-- Opening Marker --
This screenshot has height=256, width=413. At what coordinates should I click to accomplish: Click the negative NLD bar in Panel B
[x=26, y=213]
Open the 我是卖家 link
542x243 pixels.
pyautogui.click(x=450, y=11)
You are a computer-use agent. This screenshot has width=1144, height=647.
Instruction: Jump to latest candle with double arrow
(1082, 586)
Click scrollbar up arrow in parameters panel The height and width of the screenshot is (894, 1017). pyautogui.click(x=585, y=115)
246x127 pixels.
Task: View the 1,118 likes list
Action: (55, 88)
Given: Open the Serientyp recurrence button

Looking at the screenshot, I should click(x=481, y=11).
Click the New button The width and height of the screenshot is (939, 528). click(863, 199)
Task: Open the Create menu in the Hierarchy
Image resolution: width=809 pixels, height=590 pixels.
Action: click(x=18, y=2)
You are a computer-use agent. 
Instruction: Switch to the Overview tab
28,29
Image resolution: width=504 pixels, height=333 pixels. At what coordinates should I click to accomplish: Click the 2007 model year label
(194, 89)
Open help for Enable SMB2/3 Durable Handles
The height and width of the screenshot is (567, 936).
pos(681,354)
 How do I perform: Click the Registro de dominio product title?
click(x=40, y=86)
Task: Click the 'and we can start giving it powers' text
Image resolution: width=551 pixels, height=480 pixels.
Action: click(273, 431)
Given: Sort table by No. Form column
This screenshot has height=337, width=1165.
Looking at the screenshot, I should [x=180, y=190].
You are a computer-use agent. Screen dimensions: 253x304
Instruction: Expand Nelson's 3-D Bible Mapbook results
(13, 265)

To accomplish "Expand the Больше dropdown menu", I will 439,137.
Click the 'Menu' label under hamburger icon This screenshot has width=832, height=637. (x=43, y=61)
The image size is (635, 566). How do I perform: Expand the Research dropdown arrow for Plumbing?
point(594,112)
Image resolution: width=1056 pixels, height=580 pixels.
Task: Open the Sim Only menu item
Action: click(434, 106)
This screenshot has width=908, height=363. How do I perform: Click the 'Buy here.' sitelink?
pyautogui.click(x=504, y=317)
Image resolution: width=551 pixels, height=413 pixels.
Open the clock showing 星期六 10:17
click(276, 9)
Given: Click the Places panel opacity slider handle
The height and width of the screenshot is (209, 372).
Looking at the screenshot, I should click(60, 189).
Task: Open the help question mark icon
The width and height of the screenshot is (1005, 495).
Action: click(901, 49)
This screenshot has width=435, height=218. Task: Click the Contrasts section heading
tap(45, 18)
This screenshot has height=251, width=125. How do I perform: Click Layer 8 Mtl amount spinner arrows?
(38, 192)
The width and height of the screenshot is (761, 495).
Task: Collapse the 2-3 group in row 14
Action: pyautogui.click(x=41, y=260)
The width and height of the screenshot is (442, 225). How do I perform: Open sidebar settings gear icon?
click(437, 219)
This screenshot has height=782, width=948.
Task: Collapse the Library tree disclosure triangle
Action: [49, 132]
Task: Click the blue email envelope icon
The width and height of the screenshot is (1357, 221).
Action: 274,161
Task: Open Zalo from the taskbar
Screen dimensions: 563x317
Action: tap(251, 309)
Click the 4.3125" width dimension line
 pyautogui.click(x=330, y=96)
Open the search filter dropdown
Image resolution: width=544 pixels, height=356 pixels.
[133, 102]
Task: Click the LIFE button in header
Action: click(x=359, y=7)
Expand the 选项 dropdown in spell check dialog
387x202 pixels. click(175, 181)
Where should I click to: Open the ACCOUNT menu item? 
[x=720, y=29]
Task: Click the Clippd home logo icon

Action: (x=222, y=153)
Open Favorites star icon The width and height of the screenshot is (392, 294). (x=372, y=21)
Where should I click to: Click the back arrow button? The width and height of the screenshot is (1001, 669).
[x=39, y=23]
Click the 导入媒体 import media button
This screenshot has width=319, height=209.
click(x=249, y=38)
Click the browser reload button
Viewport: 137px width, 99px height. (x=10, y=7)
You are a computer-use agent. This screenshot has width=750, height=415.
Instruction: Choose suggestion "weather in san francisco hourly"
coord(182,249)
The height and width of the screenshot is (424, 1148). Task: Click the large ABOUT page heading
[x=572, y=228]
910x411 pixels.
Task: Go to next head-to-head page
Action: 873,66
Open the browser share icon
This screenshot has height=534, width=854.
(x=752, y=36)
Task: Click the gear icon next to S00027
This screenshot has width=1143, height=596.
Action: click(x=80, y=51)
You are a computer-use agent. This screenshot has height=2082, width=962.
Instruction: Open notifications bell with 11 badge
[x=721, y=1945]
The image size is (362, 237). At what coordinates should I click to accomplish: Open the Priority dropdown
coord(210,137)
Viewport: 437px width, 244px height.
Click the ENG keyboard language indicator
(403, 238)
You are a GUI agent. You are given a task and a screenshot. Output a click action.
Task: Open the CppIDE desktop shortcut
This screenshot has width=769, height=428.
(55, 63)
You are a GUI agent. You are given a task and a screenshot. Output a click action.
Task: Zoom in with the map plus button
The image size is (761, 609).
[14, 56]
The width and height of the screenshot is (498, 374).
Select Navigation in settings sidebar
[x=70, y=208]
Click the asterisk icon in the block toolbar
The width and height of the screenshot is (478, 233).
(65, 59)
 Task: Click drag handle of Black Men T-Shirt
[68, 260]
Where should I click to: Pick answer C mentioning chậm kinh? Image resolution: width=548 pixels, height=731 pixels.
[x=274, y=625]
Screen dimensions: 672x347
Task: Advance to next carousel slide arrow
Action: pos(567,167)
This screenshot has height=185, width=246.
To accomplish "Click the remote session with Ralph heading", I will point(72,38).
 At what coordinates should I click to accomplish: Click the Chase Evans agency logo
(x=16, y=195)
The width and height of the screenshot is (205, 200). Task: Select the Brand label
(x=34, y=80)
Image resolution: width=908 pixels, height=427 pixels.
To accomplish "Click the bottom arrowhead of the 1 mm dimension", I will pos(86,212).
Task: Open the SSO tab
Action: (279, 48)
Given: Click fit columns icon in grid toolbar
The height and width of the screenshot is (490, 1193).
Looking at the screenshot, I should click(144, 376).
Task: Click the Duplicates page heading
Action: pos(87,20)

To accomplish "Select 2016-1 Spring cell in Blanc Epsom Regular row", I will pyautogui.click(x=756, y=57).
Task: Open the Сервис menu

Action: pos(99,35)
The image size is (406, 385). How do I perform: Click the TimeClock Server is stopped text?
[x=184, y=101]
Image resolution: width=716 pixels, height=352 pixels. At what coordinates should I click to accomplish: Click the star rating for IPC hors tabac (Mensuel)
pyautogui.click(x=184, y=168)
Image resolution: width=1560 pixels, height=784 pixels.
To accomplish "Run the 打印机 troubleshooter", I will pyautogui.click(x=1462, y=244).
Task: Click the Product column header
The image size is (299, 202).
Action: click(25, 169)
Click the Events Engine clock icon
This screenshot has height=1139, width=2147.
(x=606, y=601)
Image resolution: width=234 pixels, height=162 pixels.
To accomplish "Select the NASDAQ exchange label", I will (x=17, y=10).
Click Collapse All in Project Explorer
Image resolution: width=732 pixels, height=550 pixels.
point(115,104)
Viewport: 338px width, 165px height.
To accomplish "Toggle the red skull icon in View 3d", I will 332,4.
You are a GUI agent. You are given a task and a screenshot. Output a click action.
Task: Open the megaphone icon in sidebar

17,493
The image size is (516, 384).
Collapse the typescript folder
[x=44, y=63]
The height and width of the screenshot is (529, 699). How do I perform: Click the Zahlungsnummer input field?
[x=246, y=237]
-- Closing Marker --
_What you have to do_
Within the entries, find all lines holding "agent" and copy each one.

_Response box_
You are a computer-use agent. This screenshot has width=1144, height=647.
You are a computer-use agent. 
You are a computer-use agent. Screen dimensions: 253x304
You are a computer-use agent. This screenshot has width=750, height=415.
You are a computer-use agent. This screenshot has height=2082, width=962.
You are a GUI agent. You are given a task and a screenshot. Output a click action.
You are a GUI agent. You are given a task and a screenshot. Output a click action.
You are a GUI agent. You are given a task and a screenshot. Output a click action.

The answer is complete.